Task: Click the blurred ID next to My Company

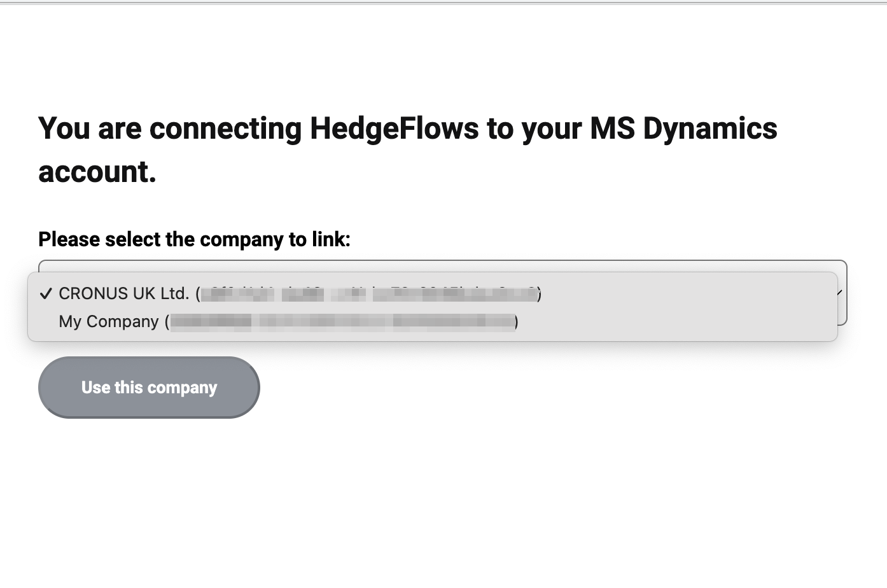Action: click(342, 322)
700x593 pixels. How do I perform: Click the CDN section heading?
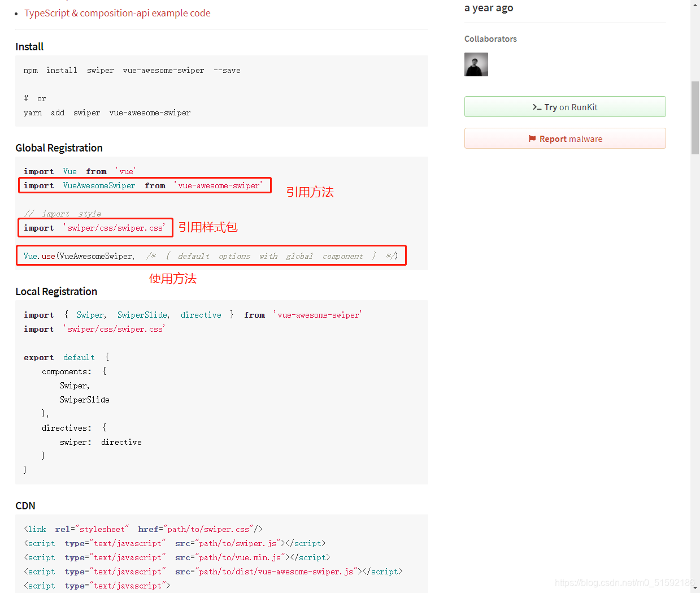25,506
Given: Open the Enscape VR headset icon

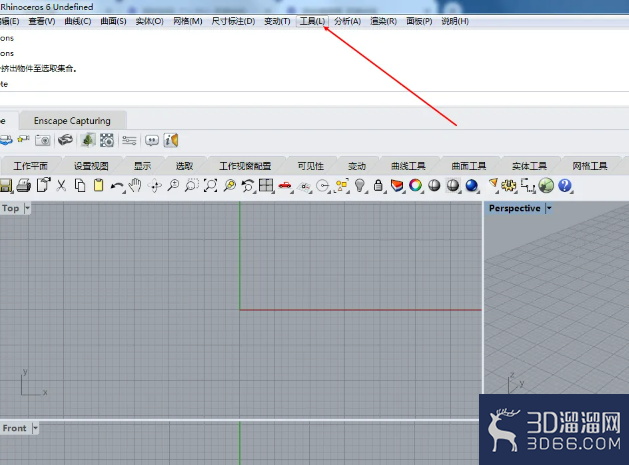Looking at the screenshot, I should (65, 140).
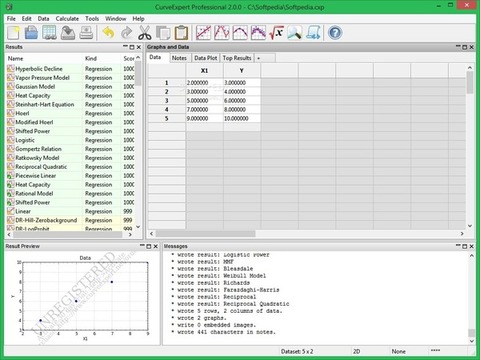This screenshot has height=360, width=480.
Task: Click the Open file toolbar icon
Action: (x=31, y=33)
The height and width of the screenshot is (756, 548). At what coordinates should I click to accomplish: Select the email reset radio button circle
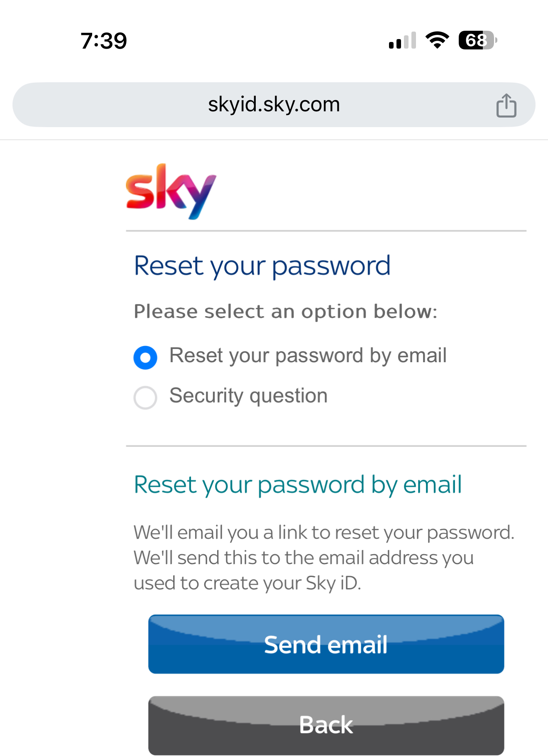pos(145,358)
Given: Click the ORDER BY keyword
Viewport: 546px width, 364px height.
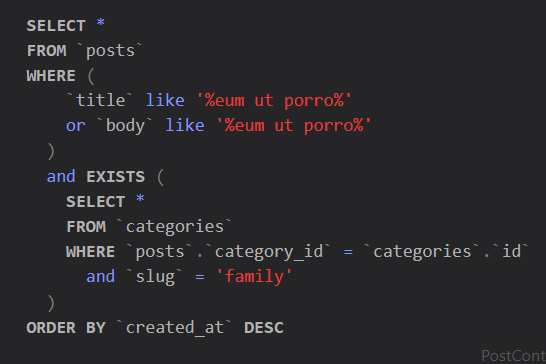Looking at the screenshot, I should pos(66,328).
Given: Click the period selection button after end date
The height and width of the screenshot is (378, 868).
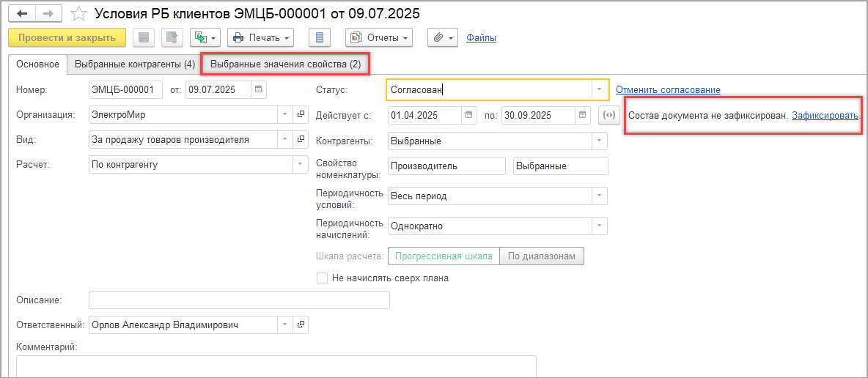Looking at the screenshot, I should 608,115.
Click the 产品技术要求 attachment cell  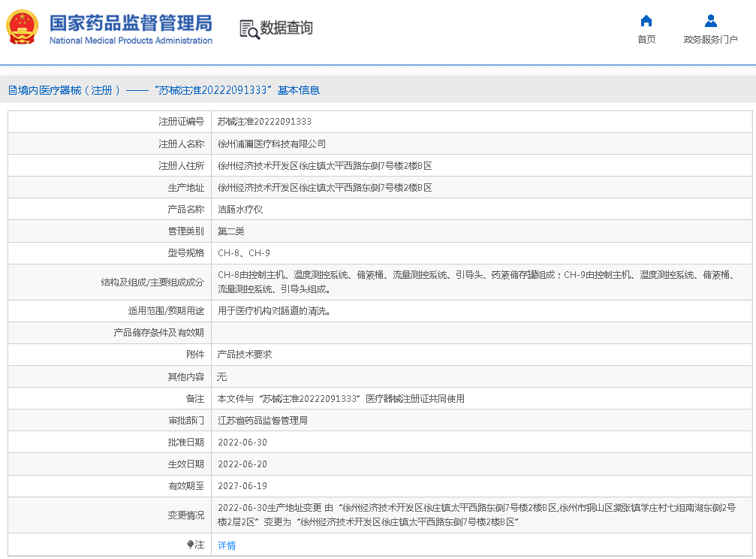[245, 354]
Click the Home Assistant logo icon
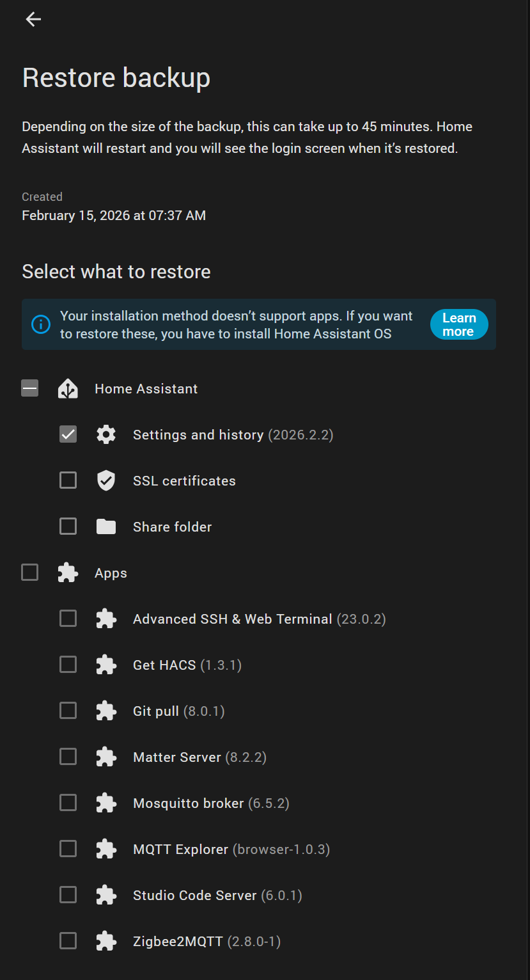The width and height of the screenshot is (530, 980). point(68,389)
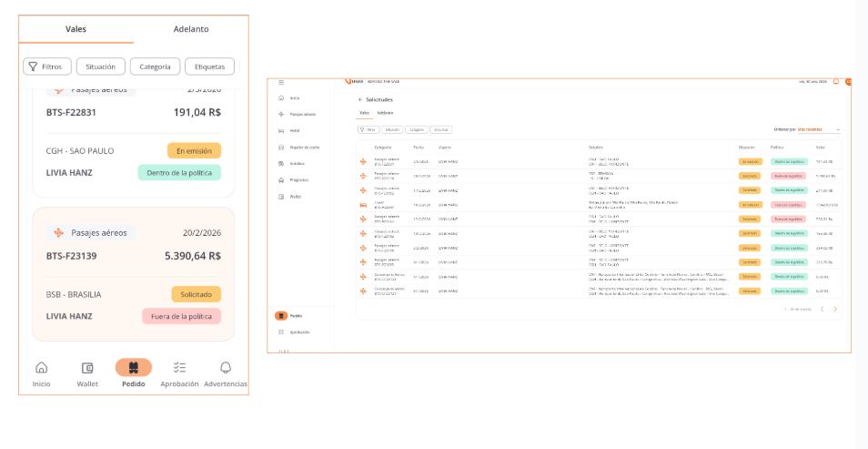Image resolution: width=868 pixels, height=449 pixels.
Task: Expand the Categoría filter in mobile view
Action: tap(155, 66)
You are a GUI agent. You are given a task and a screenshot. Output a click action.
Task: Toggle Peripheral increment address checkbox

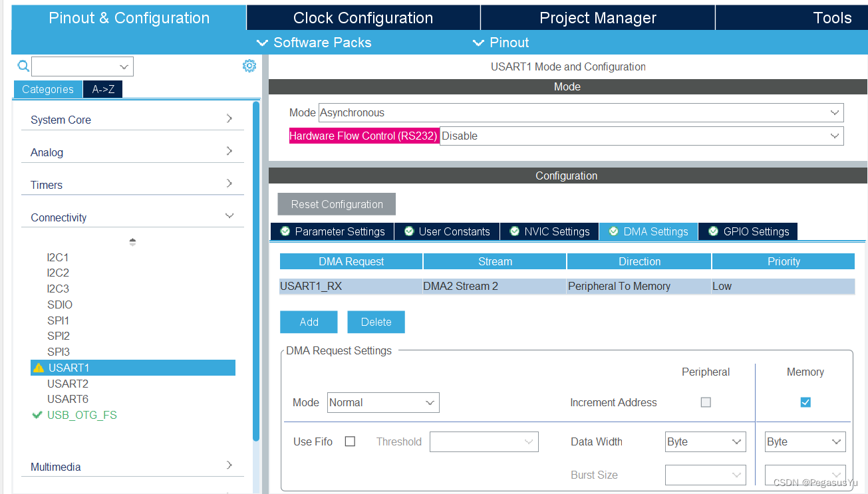[706, 402]
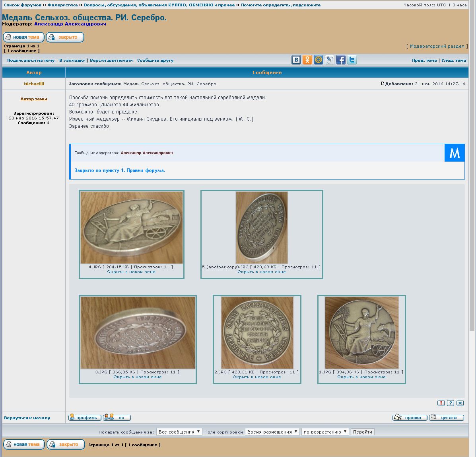Open the 2.JPG medal thumbnail
This screenshot has width=476, height=457.
[x=257, y=332]
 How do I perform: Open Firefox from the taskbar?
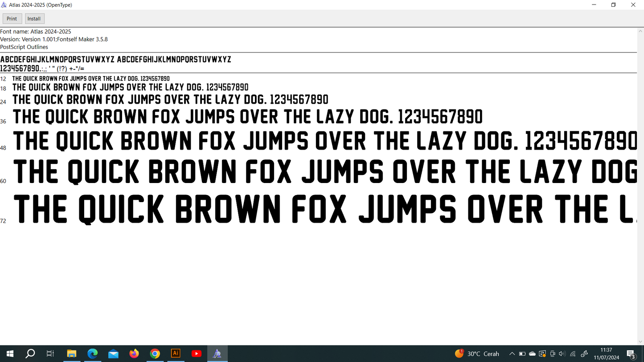coord(134,354)
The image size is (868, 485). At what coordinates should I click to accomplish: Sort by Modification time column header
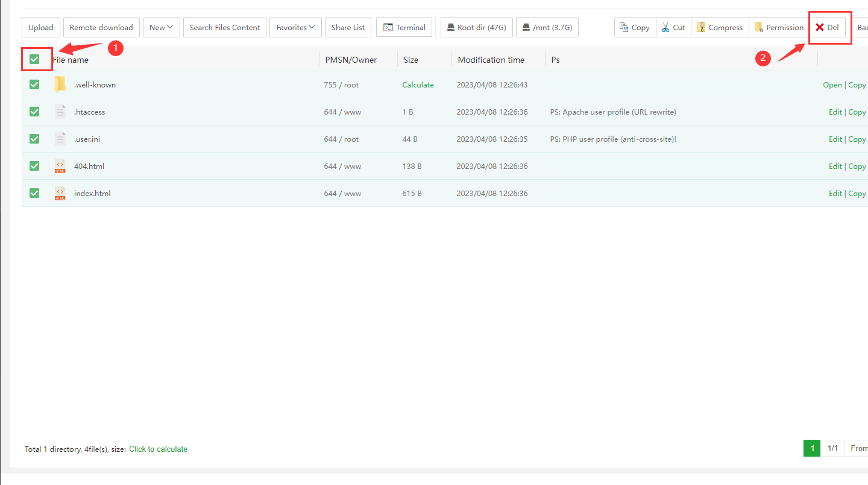[491, 60]
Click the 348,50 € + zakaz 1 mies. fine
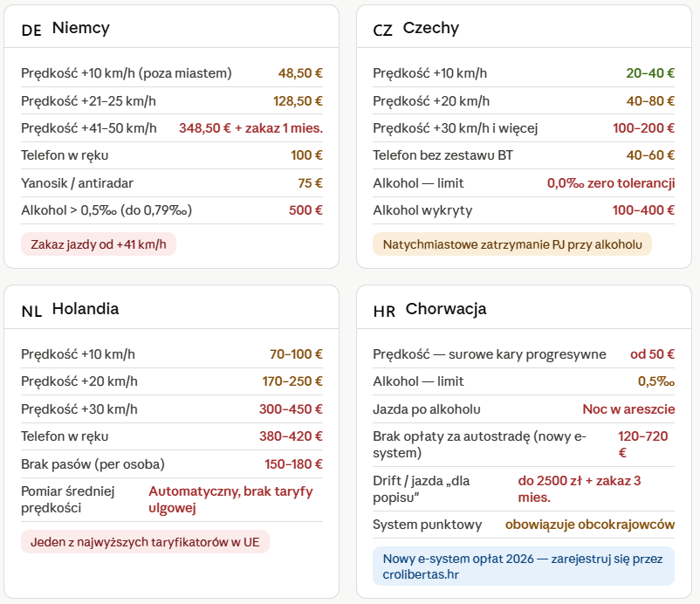Viewport: 700px width, 604px height. [x=250, y=128]
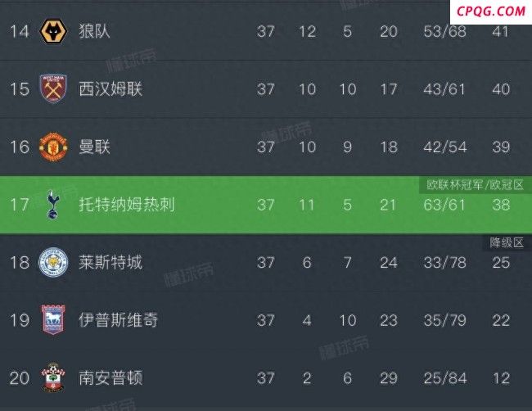Click the Wolves club crest icon

(x=53, y=31)
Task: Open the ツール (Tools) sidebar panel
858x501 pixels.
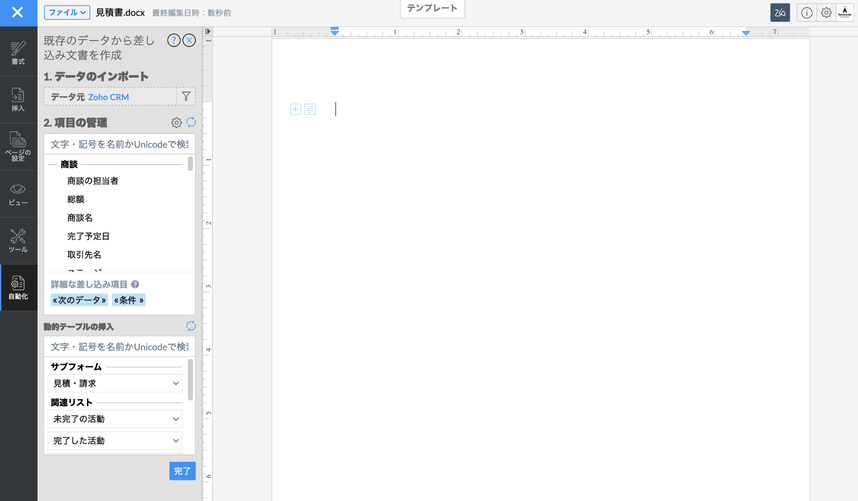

══════════════════════════════

◆ **PROBLEM DETAILS**
Each line from the one containing "Click the 348,50 € + zakaz 1 mies. fine" through the end of the records above is to be retyped exactly, with the pictures omitted and nothing added.

◆ **ANSWER TO THE EXERCISE**
Click the 348,50 € + zakaz 1 mies. fine
Viewport: 700px width, 604px height. [x=250, y=128]
Click the Wolves club crest icon

(x=53, y=31)
Task: Open the ツール (Tools) sidebar panel
858x501 pixels.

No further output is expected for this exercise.